FEATURES
Volume 18 Number 5
No Bread Without Peace
01 October 2005

Paul Williams discovers that security is not just a military issue.

Just how riveting, I wondered, would I find a conference with the term ‘human security’ right up there in the title? What did it mean anyway? And what sort of issues would we be dealing with? It soon became apparent that the issues were astonishingly wide-ranging, highly relevant and all urgent. The actual title of the conference was ‘Good Governance for Advancing Human Security’. ‘Human security’, I discovered, tops the internet reference league table and has been called ‘the largest topic of the 21st century’.

One definition came from Dr Rama Mani, who is based at the Geneva Centre for Security Policy as Director of its ‘New Issues in Security’ course. ‘It puts human beings at the centre of security,’ explained Mani, ‘and recognizes that the sources of insecurity go beyond state and military security to encompass development, environment and human rights.’

As the conference proceeded, many aspects of the hybrid term revealed themselves—issues of security for countries facing civil war, rebellion, dictatorship, occupation or in transition; food security; job security; security for indigenous or minority peoples; access to health and education. The list goes on.... In her address to the conference Mani said she had been ‘a committed servant of freedom from want’ since her childhood in Bombay, even though she now worked more in the field of security. ‘I started with addressing the needs of want and poverty,’ she explained, ‘But then I saw I needed to look at the factors underlying conflict— because it kept erupting and undoing the good work.’ Development, human rights and security were inextricably bound together.

The real enemies to be overcome, she asserted, were the forces of greed—personal, corporate, national and international. ‘Greed has been sanitized, legalized and glorified,’ she said. ‘It has come to be accepted as the bedrock of economic systems, but it ought to be criminalized and shown up for what it is and what it does.’ It invariably led to conflict, the commonest cause of which was ‘deep-festering grievances from unmet needs’.

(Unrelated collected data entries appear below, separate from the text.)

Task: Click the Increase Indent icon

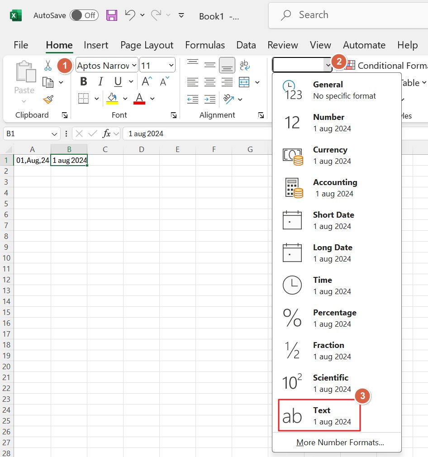Action: (210, 99)
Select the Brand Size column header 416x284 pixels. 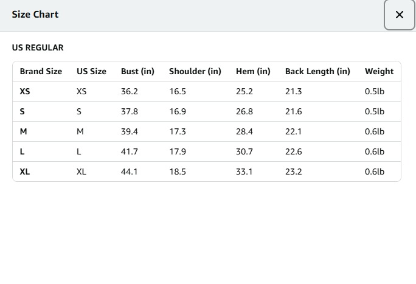pos(41,71)
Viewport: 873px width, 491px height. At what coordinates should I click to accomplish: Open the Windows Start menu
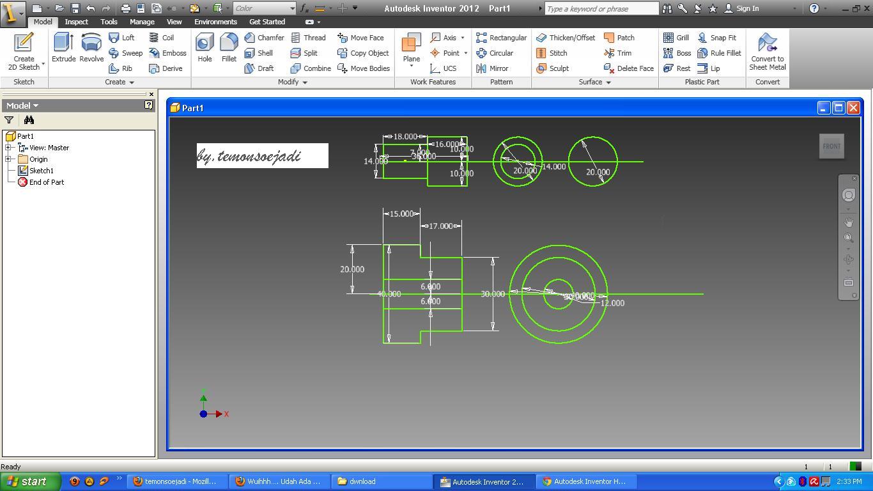[x=27, y=481]
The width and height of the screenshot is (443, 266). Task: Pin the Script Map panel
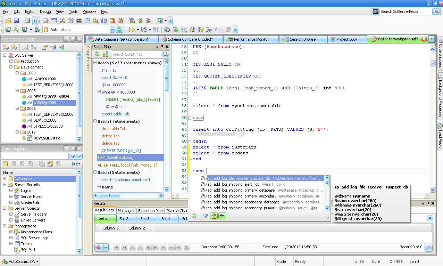162,47
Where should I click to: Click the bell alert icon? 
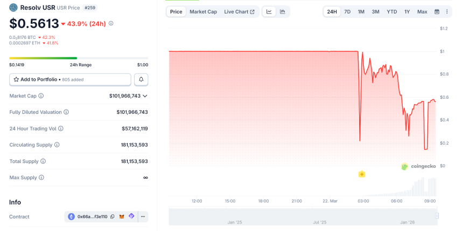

Another source of much of the violence we were witnessing today was reaction to humiliation, suggested Dr Aleya El Bindari-Hammad (see Guest Column). A former Executive Director (number two) at the World Health Organization, she is now Secretary General of the Women Defending Peace Coalition in Geneva. Humiliation, she said, had been described as ‘the nuclear bomb of feelings’.

‘Shame not dealt with and fear not faced are a highly combustible combination,’ said Dr Barry Hart, Associate Professor of Trauma and Conflict Studies at the Eastern Mennonite University in the US. Acknowledging and naming fears was the first essential step on the road to being free from them. All speakers stressed that pardon and forgiveness were essential to healing. ‘Hurts not transformed will be transferred’ were words that clearly resonated with many.

So why is good governance so important? Because without it the best-laid plans to bring improvement fail. The conference invitation quoted UN Secretary General Kofi Annan, ‘Good governance is the single most important factor in eradicating poverty and promoting development.’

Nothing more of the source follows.